§ Work to complete: Using the data below, tally the lines that include the string "bubble". Only the number is wanted.

(Stored records)
Content starts

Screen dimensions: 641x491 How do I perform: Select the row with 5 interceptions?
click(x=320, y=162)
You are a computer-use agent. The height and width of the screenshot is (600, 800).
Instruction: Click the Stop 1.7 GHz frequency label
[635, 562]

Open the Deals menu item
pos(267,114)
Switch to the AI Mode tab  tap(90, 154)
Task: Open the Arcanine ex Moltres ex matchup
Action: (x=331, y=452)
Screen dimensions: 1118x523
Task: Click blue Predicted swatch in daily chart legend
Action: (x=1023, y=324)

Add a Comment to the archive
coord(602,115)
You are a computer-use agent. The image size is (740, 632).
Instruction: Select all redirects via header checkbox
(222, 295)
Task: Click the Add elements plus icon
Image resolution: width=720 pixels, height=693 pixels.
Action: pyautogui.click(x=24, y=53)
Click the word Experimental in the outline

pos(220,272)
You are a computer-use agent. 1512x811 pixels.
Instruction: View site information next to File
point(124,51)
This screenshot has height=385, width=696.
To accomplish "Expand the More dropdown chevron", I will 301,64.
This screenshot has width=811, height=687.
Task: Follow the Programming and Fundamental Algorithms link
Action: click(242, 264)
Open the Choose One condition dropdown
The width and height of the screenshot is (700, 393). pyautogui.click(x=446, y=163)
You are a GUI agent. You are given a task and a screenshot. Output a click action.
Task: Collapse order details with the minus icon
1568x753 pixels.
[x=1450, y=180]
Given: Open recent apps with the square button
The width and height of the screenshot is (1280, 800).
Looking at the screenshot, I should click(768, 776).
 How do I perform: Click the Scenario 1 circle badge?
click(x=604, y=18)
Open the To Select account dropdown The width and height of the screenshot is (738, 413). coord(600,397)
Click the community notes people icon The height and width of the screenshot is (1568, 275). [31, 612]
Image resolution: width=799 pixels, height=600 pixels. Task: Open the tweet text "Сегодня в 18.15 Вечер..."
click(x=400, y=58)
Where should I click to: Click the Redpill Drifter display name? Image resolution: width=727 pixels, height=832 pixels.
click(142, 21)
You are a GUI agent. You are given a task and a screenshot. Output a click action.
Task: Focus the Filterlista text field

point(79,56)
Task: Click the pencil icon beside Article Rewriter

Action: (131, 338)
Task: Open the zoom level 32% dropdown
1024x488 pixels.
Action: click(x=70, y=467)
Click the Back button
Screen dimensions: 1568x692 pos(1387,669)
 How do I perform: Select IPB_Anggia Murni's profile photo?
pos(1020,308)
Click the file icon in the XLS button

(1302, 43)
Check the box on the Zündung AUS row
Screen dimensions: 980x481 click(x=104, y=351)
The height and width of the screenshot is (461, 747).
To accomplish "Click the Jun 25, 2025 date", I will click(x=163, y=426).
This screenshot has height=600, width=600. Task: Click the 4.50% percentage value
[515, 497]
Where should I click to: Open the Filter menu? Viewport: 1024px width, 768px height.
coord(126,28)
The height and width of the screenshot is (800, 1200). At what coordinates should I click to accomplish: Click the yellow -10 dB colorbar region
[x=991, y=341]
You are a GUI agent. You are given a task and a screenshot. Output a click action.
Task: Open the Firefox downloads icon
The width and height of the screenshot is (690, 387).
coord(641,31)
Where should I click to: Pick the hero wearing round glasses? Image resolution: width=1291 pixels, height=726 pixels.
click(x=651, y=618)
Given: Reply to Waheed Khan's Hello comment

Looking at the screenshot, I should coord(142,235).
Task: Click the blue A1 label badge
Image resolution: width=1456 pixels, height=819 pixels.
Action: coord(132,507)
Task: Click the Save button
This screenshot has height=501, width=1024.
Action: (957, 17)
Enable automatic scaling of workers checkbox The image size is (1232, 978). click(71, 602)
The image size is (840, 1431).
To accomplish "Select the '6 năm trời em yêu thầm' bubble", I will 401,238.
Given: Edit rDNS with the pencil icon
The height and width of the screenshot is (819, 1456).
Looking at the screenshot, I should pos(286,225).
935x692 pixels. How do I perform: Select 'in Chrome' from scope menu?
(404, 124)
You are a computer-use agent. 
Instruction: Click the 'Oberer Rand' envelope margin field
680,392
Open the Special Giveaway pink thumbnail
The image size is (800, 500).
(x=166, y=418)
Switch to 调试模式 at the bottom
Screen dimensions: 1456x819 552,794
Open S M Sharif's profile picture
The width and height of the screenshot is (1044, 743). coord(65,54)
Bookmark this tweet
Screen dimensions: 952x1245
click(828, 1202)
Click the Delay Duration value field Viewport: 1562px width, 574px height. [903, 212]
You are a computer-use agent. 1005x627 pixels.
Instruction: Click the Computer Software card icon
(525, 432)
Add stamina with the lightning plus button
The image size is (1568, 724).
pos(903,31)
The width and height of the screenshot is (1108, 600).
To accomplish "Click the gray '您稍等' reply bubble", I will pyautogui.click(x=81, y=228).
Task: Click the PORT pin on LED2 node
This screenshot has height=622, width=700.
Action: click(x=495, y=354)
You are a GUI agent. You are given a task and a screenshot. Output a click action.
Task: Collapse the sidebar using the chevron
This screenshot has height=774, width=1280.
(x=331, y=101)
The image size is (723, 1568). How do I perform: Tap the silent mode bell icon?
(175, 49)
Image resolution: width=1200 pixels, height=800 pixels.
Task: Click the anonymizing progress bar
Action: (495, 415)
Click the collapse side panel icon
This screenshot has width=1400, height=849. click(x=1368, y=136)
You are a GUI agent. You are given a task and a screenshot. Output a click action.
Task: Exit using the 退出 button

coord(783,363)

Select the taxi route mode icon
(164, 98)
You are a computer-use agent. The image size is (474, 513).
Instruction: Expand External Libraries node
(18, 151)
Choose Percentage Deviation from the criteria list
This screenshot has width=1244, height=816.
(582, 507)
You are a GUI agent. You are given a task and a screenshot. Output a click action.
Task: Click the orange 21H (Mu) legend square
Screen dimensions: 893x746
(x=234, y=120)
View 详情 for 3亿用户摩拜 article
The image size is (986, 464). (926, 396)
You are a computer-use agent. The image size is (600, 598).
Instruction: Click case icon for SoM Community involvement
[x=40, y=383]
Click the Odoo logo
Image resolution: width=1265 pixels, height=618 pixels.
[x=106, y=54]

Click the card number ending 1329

Content ends

§ Answer to the problem: 2